Member of the Provincial Assembly of the Punjab
- In office 15 August 2018 – 14 January 2023
- Constituency: PP-175 Kasur-II
- In office 29 May 2013 – 31 May 2018

Personal details
- Born: 23 March 1975 (age 51) Kasur, Punjab, Pakistan
- Party: PMLN (2013-present)

= Malik Ahmad Saeed Khan =

Pakistani politician

Malik Ahmad Saeed Khan is a Pakistani politician who was a Member of the Provincial Assembly of the Punjab, from 2002 to 2007 and again from May 2013 to May 2018 and from August 2018 to January 2023.

==Early life and education==
He was born on 23 March 1975 in Kasur.

He has the degree of Bachelor of Laws which he obtained in 2000 from University of the Punjab.

==Political career==

He was elected to the Provincial Assembly of the Punjab as a candidate of Pakistan Muslim League (Q) (PML-Q) from Constituency PP-178 (Kasur-IV) in the 2002 Pakistani general election.
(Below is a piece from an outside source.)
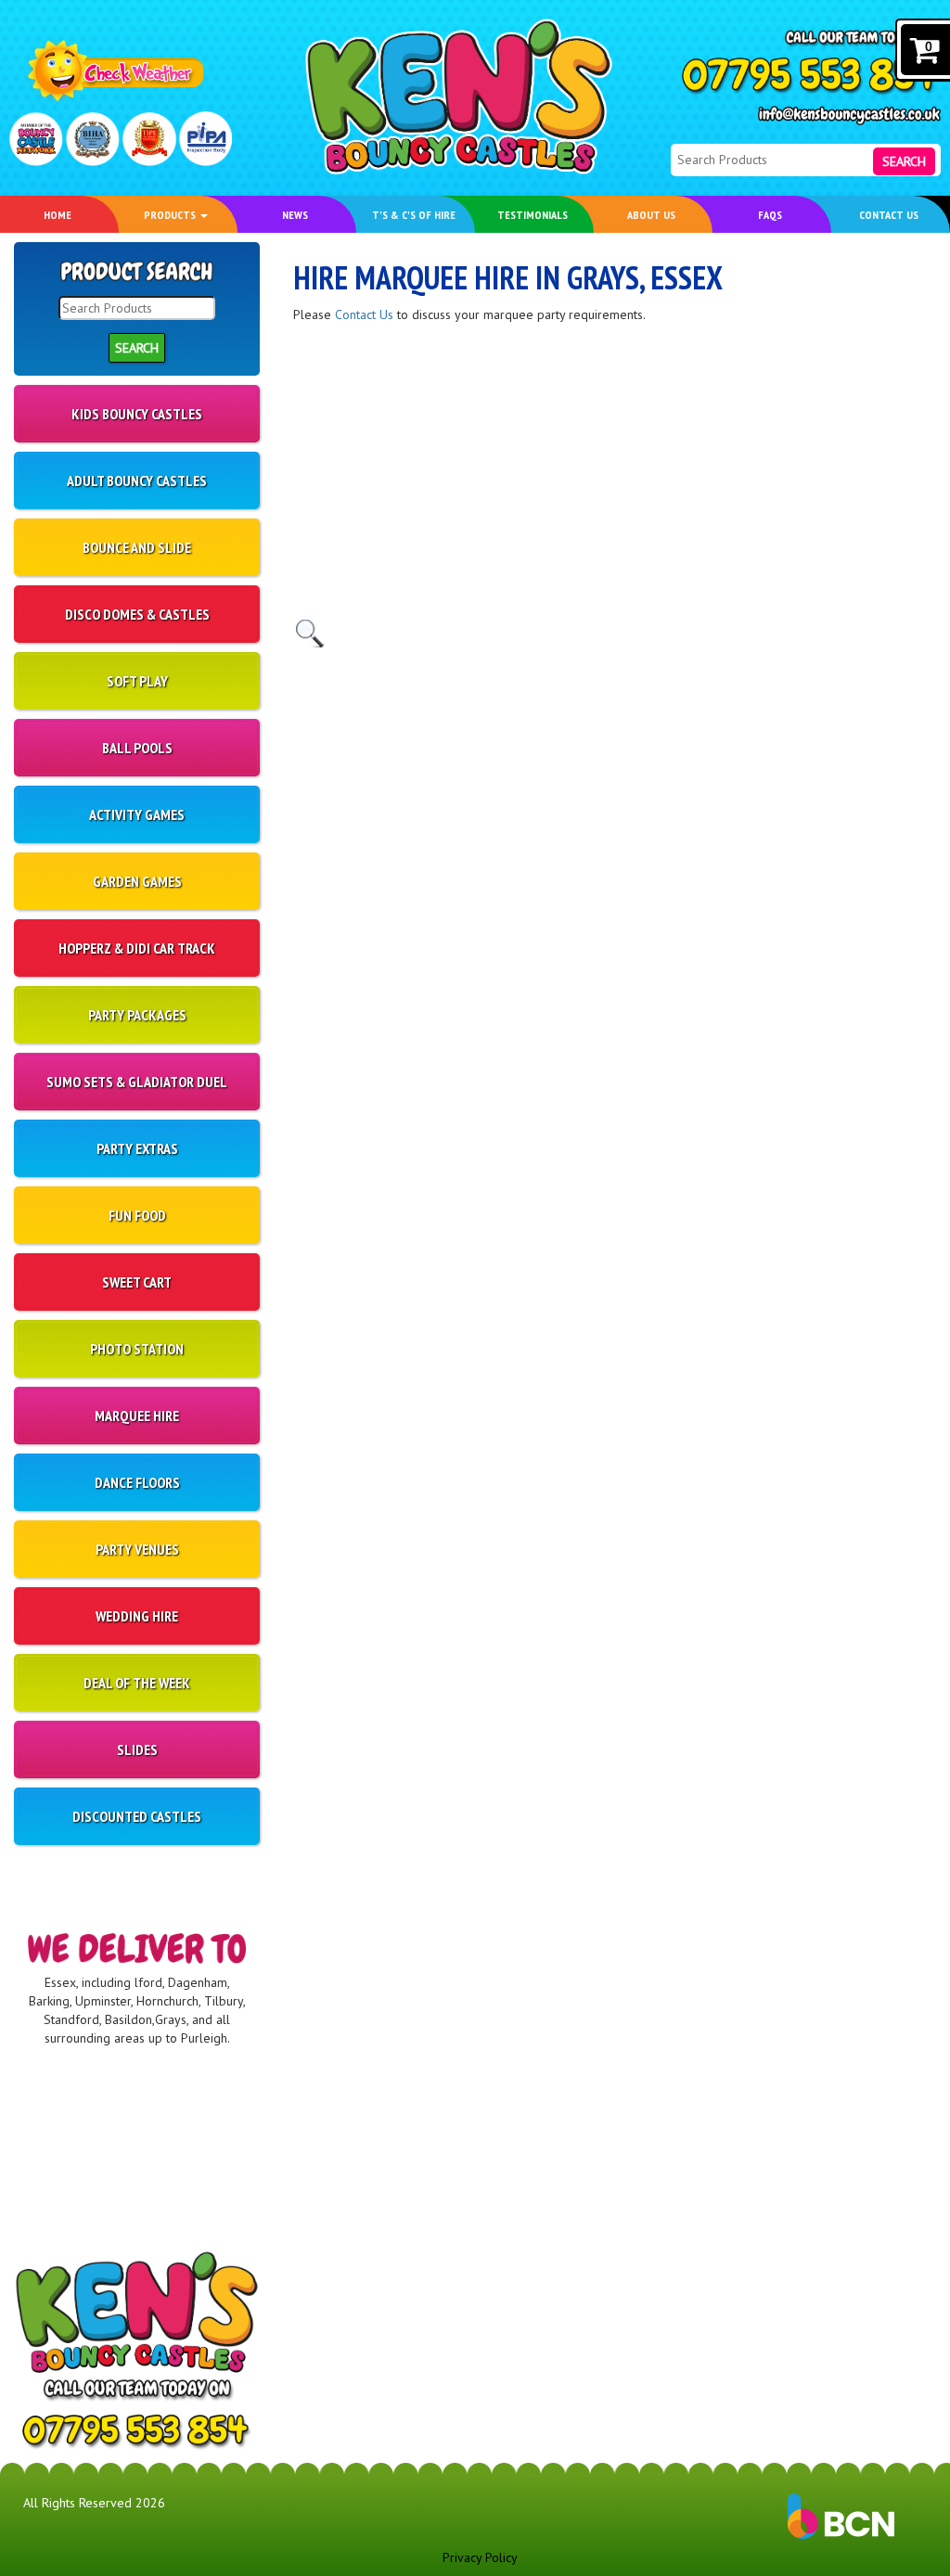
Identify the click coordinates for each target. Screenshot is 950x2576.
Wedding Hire (137, 1616)
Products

He received 21,261 votes and defeated Chaudhry Ahmed Ali Tolo, a candidate of Pakistan Peoples Party (PPP).

He ran for the seat of the Provincial Assembly of the Punjab as a candidate of PML-Q from Constituency PP-178 (Kasur-IV) in the 2008 Pakistani general election, but was unsuccessful. He received 19,416 votes and lost the seat to Ahmad Ali Tolu, a candidate of PPP.

He was re-elected to the Provincial Assembly of the Punjab as a candidate of Pakistan Muslim League (N) (PML-N) from Constituency PP-178 (Kasur-IV) in the 2013 Pakistani general election. He received 34,335 votes and defeated an independent candidate, Shahid Masood Ali.

He was re-elected to Provincial Assembly of the Punjab as a candidate of PML-N from Constituency PP-175 (Kasur-II) in the 2018 Pakistani general election.

==Kasur pedophilia scandal==
In 2015, Saeed was accused of attempting to protect the culprits of Kasur pedophilia ring.